- _ASSIGNMENT_
Duplicate the passage of the fuel price report below from "Over the long" up to and including "happening until 2045.".

- _DOCUMENT SECTION_

·····

As announced by the industry players, there will be hefty price hike of P1.75 per liter for diesel products; while gasoline prices will also increase by P0.85 per liter.
Of the three major commodities, it will be kerosene that will have the most significant upward adjustment of P1.90 per liter, as reckoned on the pricing adjustment notices sent by the oil firms.
The price adjustments will be effective Tuesday (June 18), and the oil companies that already advised on price hikes as of press time include Shell Pilipinas Corporation, Cleanfuel, Seaoil Philippines, PetroGazz, Chevron and Jetti Petroleum; while their competitor-firms are all anticipated to follow.
The seesaw in global oil prices tracked fresh round of escalations last week, following reports of higher demand for the summer driving season in major countries, primarily the United States.
Over the long term, however, the compass is still swinging in either direction on how international oil demand will be shaping up -- given diverging projections being set out by relevant players and stakeholders.
The Organization of the Petroleum Exporting Countries and ally-producers (OPEC+), in particular, has been forecasting sustained demand growth in the years ahead although it does not see peak demand happening until 2045.
For Paris-based International Energy Agency (IEA), it has a more bullish projection of peak demand kicking in by 2029, although it qualified that the market will remain well-supplied with oil.

·····

- _ENTRIES SUPPLIED_
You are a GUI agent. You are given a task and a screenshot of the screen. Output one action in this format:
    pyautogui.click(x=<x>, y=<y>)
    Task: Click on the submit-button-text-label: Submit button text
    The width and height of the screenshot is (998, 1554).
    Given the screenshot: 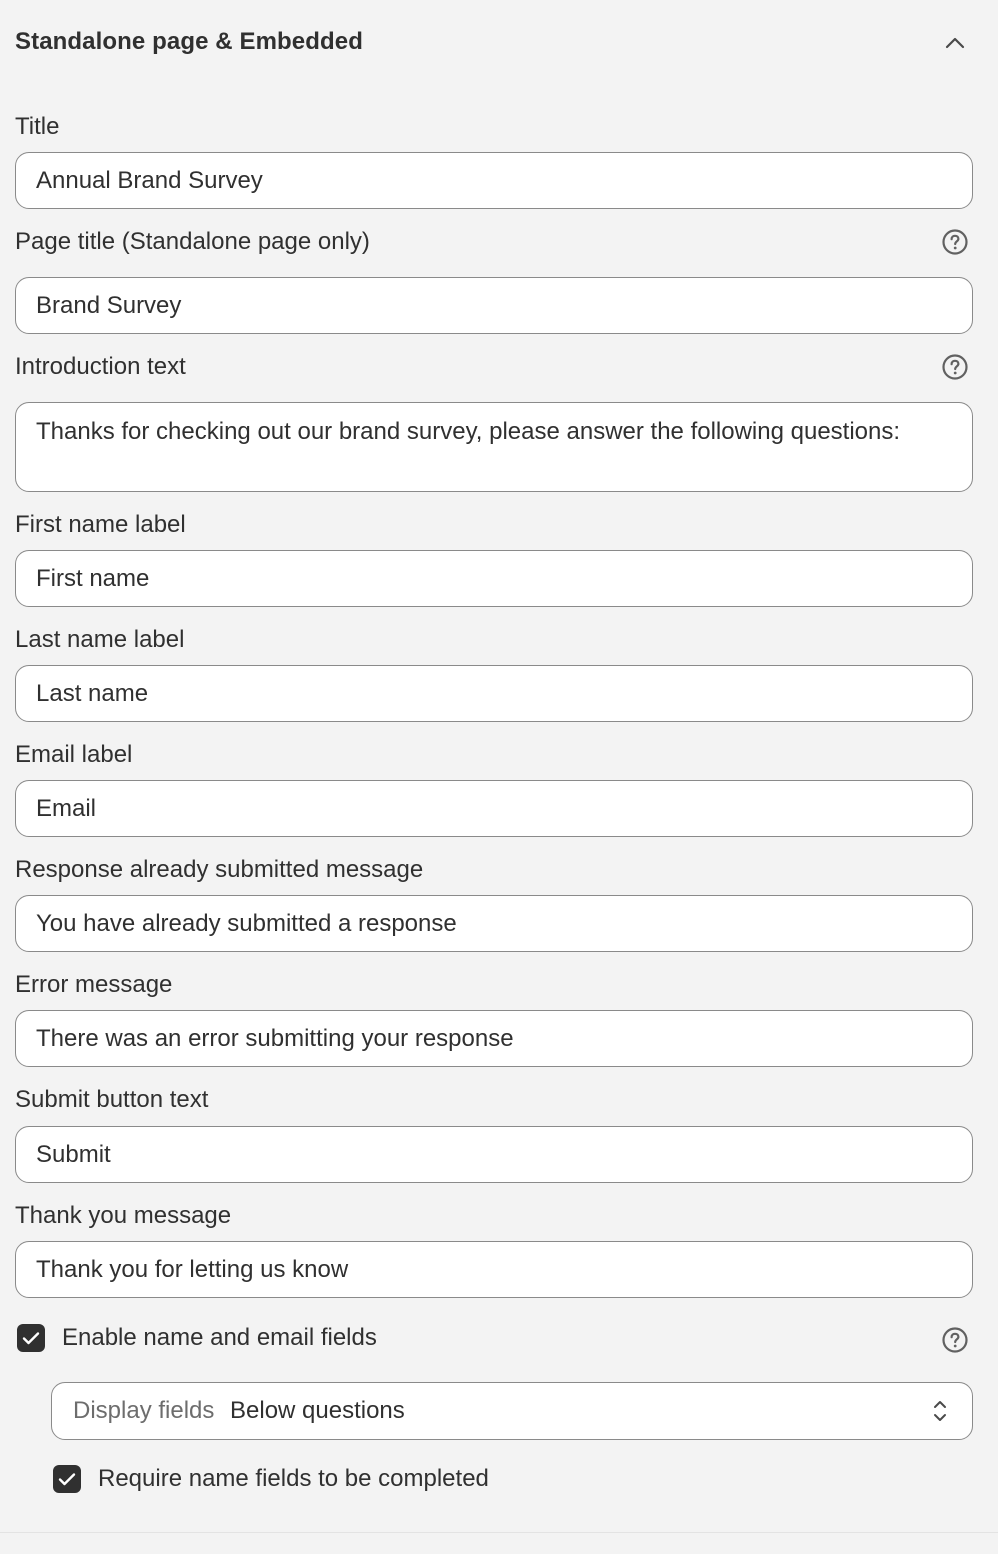 What is the action you would take?
    pyautogui.click(x=112, y=1100)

·····

- _ANSWER SPACE_
Over the long term, however, the compass is still swinging in either direction on how international oil demand will be shaping up -- given diverging projections being set out by relevant players and stakeholders.
The Organization of the Petroleum Exporting Countries and ally-producers (OPEC+), in particular, has been forecasting sustained demand growth in the years ahead although it does not see peak demand happening until 2045.